____ Supplied records
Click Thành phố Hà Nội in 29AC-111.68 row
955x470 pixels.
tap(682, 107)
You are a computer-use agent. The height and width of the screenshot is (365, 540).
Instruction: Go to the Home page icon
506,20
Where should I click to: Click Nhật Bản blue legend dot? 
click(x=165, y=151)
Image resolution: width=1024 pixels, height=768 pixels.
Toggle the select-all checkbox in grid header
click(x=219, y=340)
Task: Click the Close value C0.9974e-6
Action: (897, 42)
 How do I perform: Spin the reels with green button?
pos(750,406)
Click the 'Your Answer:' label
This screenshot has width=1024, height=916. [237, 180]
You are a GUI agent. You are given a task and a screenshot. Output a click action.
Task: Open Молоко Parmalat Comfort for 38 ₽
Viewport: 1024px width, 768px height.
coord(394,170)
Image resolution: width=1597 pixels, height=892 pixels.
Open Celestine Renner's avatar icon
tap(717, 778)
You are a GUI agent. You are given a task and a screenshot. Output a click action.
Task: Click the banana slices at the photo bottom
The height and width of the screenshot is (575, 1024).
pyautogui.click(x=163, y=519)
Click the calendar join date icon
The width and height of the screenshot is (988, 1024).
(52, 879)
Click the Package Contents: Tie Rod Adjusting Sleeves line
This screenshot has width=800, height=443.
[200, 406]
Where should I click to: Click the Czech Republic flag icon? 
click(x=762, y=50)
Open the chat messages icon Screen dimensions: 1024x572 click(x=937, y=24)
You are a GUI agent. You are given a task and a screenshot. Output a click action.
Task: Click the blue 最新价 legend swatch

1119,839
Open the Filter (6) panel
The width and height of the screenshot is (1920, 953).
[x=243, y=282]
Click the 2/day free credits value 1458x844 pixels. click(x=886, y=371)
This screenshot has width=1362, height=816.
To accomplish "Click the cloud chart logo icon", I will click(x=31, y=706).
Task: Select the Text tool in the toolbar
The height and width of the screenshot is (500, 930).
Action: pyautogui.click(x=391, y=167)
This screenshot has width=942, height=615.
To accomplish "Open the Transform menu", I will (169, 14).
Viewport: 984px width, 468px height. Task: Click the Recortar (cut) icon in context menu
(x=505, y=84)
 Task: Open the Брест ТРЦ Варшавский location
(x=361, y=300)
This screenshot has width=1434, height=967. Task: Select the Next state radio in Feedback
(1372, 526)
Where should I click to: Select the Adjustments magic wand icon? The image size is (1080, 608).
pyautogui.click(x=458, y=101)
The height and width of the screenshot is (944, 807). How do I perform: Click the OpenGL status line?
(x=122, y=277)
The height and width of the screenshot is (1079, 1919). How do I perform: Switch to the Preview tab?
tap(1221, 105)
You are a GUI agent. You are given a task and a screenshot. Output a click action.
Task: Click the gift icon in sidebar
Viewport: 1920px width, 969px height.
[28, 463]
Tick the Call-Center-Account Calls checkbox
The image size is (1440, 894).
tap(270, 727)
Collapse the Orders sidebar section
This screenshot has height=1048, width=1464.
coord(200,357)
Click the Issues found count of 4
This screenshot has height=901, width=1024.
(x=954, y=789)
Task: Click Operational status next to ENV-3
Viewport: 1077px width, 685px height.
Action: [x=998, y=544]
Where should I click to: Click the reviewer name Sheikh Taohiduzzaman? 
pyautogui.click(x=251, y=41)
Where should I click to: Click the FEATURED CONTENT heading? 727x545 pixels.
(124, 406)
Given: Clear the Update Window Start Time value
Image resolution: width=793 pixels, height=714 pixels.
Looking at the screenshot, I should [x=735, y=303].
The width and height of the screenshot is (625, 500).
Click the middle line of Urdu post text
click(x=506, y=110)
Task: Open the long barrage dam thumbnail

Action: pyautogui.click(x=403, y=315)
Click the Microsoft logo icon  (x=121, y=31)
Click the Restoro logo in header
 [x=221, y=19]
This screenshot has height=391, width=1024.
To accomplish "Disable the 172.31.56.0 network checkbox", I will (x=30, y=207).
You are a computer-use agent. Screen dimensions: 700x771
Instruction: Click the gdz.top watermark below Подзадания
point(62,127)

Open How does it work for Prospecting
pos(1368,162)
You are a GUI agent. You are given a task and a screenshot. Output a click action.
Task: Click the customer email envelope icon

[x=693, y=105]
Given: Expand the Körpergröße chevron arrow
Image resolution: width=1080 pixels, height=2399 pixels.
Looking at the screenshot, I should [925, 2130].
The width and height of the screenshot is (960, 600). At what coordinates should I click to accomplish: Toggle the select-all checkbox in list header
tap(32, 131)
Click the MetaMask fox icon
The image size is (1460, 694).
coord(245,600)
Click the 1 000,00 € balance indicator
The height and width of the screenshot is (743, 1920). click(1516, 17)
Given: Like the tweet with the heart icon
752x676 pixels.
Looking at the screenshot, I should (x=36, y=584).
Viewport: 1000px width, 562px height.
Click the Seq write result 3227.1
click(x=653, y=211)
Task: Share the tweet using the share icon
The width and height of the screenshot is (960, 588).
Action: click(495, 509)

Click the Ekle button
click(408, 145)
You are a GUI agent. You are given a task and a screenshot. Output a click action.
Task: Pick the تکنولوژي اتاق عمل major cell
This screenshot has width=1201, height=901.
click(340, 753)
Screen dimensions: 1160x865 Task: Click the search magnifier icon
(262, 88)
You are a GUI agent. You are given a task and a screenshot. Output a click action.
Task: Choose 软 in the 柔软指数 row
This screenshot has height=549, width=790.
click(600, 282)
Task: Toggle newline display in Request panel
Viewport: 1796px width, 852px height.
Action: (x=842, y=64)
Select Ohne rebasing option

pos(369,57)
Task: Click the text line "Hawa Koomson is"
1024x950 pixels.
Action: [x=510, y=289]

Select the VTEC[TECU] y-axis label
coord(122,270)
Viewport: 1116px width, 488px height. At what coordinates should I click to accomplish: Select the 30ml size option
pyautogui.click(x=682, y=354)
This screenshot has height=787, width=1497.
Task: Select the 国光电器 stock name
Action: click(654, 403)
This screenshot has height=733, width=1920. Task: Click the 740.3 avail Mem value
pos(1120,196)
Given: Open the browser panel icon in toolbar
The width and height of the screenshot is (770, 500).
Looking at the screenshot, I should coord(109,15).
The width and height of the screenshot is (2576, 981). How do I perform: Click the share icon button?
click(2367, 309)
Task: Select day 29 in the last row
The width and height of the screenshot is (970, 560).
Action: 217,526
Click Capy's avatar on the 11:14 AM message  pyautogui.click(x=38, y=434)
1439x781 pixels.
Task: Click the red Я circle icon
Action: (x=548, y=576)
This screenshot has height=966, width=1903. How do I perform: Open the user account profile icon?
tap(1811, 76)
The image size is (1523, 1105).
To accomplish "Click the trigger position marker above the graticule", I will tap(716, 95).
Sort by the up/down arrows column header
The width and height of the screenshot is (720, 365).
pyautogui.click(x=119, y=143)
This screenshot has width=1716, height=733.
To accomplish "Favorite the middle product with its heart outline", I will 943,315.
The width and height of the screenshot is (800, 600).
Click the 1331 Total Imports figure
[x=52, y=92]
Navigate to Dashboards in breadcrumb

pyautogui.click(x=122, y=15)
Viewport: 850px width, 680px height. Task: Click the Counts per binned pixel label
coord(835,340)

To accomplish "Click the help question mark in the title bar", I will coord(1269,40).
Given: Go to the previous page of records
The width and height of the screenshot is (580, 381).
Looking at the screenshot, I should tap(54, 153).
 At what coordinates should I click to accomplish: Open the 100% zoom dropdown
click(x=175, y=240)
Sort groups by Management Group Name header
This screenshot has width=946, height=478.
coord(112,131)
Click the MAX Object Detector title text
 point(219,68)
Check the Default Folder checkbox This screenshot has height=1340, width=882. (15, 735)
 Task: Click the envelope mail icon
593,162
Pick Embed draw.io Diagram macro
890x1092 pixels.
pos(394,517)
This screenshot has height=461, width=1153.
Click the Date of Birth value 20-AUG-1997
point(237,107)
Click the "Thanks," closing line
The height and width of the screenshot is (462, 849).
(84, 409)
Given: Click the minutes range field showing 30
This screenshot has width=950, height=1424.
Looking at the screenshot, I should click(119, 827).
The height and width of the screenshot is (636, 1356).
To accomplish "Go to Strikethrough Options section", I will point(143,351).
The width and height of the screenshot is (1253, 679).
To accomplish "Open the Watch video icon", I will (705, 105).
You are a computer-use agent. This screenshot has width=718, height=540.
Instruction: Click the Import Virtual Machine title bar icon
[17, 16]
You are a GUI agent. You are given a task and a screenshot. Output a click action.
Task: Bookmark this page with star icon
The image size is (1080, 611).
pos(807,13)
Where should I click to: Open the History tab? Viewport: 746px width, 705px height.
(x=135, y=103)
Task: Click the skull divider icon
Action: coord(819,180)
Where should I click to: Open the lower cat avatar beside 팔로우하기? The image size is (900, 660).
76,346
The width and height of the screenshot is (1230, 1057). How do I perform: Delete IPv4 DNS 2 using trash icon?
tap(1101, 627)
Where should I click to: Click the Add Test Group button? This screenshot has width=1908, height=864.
________
> [Brief]
Go through the lines above and count those that include "toolbar"; give the total and nothing more.

> [Answer box]
2